Kwadwo Osei Bonsu is currently a PhD Candidate in School of Law and Intellectual Property and School of Economics, Zhejiang Gongshang University. He majors in Sciences of Economics in Rule of Law. Since 2019, Kwadwo Osei Bonsu has published three articles on peer-reviewed journals. His excellent academic performance has made him a model among international students.
In June 2019, Kwadwo Osei Bonsu’s paper An Economic Analysis of Consumer Right Protection in E-Commerce: Testing Efficiency Using the Principles of Contract Law was published on Journal of Progressive Sciences. This paper devices a quantitative tool called ‘the epitomized risk-benefit analysis’ to be used by e-commerce platforms, regulators and courts in analyzing the risk involved in online transactions and then lays out a mechanism through which the loss of economic opportunity of users can be accounted for in cyber transactions.
In August 2020, Kwadwo Osei Bonsu’s article Mechanism of Instrumental Game Theory in the Legal Process via Stochastic Options Pricing Induction, which is co-authored with Professor Chen Shoucan, the Former President of Zhejiang Gongshang University, was published on Asian Research Journal of Mathematics. This article uses mathematical induction, stochastic calculus and game theory to analyse how negotiations fail; proposes a methodology for estimating a fair bargain in litigation. It also proposes a way to calculate the optsimum transaction cost in a legal process in order to induce early settlements thereby increasing efficiency.

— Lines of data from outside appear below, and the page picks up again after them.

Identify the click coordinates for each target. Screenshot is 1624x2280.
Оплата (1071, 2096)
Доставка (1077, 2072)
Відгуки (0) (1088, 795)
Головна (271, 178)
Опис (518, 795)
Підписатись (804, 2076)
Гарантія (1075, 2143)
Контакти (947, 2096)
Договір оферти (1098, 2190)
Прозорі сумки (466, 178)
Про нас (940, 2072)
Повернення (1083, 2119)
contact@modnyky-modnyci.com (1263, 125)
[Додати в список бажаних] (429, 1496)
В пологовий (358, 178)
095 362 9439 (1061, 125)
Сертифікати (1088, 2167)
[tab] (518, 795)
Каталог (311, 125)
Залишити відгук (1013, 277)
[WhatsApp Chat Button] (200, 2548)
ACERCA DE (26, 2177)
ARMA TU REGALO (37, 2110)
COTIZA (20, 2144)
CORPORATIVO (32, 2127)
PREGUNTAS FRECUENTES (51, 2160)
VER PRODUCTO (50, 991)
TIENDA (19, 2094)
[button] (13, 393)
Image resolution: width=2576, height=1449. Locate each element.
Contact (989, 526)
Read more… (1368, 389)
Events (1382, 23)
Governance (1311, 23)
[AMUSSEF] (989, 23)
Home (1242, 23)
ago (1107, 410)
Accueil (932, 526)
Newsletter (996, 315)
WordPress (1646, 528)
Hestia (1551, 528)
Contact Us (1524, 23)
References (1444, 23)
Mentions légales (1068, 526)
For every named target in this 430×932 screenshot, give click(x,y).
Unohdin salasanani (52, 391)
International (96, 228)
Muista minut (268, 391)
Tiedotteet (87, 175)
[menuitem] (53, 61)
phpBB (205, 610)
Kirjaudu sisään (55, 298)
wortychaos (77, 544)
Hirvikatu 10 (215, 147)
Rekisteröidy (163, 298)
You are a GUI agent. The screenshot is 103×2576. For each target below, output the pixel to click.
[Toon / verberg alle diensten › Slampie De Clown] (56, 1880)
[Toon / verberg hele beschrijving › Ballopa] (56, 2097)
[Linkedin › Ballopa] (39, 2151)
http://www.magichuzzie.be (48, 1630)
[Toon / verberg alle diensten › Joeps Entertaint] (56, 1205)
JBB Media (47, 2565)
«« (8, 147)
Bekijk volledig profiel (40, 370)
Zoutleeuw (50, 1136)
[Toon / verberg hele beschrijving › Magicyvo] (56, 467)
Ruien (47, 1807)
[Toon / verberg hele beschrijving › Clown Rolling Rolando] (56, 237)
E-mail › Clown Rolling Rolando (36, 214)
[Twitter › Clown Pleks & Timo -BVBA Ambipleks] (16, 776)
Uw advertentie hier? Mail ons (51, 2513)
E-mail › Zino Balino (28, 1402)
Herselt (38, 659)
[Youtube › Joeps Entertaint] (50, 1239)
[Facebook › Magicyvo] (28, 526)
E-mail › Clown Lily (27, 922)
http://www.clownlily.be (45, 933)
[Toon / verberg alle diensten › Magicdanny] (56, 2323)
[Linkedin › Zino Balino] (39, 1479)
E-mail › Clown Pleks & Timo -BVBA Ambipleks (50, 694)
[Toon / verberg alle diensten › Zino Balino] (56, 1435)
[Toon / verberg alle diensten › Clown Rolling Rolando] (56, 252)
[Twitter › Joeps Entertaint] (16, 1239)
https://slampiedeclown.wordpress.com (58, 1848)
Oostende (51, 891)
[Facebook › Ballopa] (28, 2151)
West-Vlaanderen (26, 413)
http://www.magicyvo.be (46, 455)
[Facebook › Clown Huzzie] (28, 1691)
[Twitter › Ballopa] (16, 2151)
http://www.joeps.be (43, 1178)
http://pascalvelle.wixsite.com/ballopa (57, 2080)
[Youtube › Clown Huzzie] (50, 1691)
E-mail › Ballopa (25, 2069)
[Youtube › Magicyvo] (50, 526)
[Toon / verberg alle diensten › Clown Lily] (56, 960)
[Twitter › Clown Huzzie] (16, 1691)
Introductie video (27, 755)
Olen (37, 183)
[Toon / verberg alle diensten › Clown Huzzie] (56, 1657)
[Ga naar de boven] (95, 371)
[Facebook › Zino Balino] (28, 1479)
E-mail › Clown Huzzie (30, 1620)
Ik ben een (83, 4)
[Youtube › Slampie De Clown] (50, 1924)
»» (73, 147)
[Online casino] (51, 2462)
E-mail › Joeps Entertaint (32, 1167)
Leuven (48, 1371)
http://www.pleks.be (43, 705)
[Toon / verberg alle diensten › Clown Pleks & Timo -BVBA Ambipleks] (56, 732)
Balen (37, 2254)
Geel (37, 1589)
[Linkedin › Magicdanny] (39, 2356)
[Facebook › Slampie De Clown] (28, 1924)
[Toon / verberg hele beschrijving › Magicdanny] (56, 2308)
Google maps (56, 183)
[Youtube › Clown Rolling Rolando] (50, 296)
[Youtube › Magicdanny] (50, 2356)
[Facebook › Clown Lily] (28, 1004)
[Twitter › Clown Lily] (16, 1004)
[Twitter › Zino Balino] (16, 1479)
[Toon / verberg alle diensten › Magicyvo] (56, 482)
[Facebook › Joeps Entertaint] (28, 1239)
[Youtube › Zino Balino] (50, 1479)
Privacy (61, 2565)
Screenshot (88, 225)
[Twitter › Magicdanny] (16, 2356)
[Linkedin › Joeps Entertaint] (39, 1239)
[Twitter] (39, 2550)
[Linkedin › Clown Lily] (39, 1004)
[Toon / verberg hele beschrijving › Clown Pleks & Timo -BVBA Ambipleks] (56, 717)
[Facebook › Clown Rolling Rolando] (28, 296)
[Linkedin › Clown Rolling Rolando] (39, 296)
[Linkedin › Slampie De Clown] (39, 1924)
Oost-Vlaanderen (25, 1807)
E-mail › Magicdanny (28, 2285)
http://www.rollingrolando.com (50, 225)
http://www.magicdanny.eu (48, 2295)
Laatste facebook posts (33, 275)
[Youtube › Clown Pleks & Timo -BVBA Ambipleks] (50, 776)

Kwadwo Osei Bonsu also co-authored a paper with Professor Song Jie, Vice Dean of School of Law and Intellectual Property. They published the articleTurbulence on the Global Economy influenced by Artificial Intelligence and Foreign Policy Inefficiencies on Journal of Liberty and International Affairs. This paper posits that advancement in artificial intelligence (AI) might replace some jobs however new ones will be created if the necessary economic and legal instruments are put in place. It also proposes an AI-based foreign policy and implementation, while asking questions such as: could AI become the real ‘invisible hand’ discussed by economists?